Source extract

______

To Invite God’s Presence

This article features Tom Kimball who is in violation of our code of conduct. For more info on Tom Kimball and his history, click here for the January 14, 2023 statement.

By Tom Kimball

 

Jon Sullivan

In November 1981, I was a wide-eyed fourteen-year-old Aaronic Priesthood youth who had just discovered an improbably clean white handkerchief that my mother had stuffed into one of the pockets of my freshly pressed suit. She and I were occupying adjacent balcony seats in the historic Salt Lake City Tabernacle, watching a live broadcast of a dedicatory session for the newly constructed Jordan River Temple. Our prophet, Spencer W. Kimball, was recovering from surgery, so his counselor, Marion G. Romney, dressed in an all-white suit, presided at the service. I don’t remember any of the words spoken, but I do remember how I felt as we all waved our white handkerchiefs and offered the hosanna shout in what I perceived as an invitation to the Savior to accept our sacrifice in creating a clean, elegant, beautiful space worthy of his presence. I felt as if I were witnessing a magical and rare communal event, which I was honored to share with not only my mother but also my wider religious community as we gathered on sacred temple grounds. I still have my ticket from that event.

______

What is expected
In the essay on the Jordan River Temple dedication, who presided at the service? The material that comes next has no connection to the essay above.

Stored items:
______

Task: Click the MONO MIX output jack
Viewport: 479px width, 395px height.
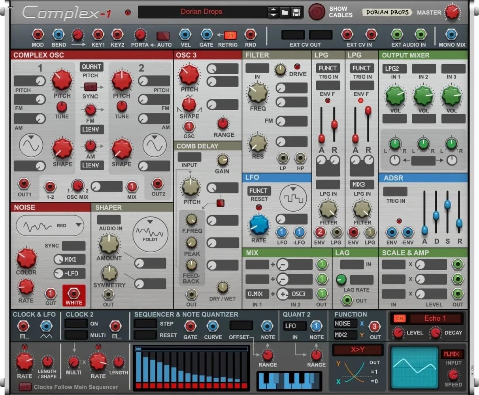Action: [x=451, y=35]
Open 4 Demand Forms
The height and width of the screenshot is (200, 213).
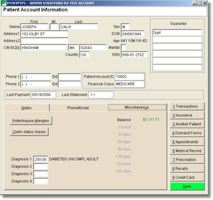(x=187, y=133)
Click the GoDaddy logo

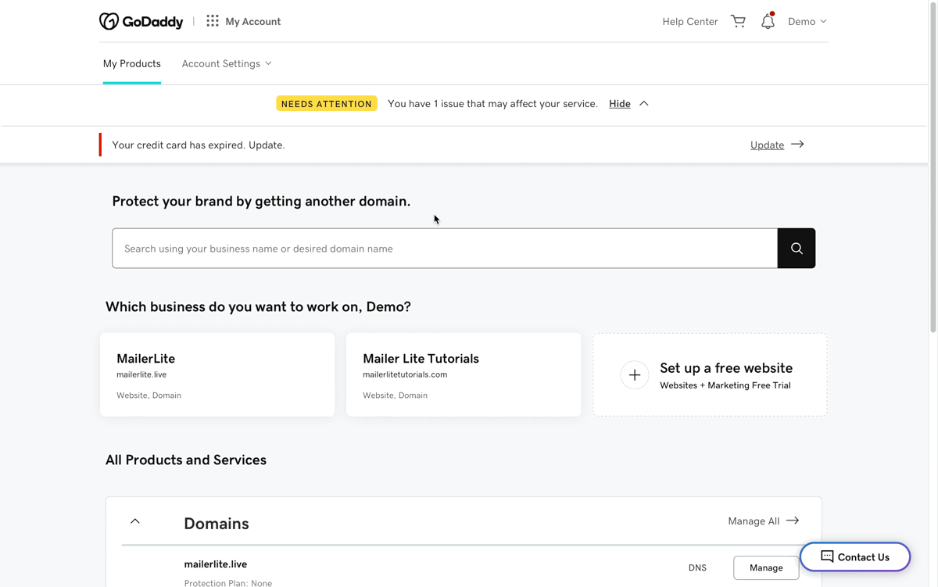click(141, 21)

______

Solution to this problem
Marion G. Romney, a counselor to Spencer W. Kimball, presided.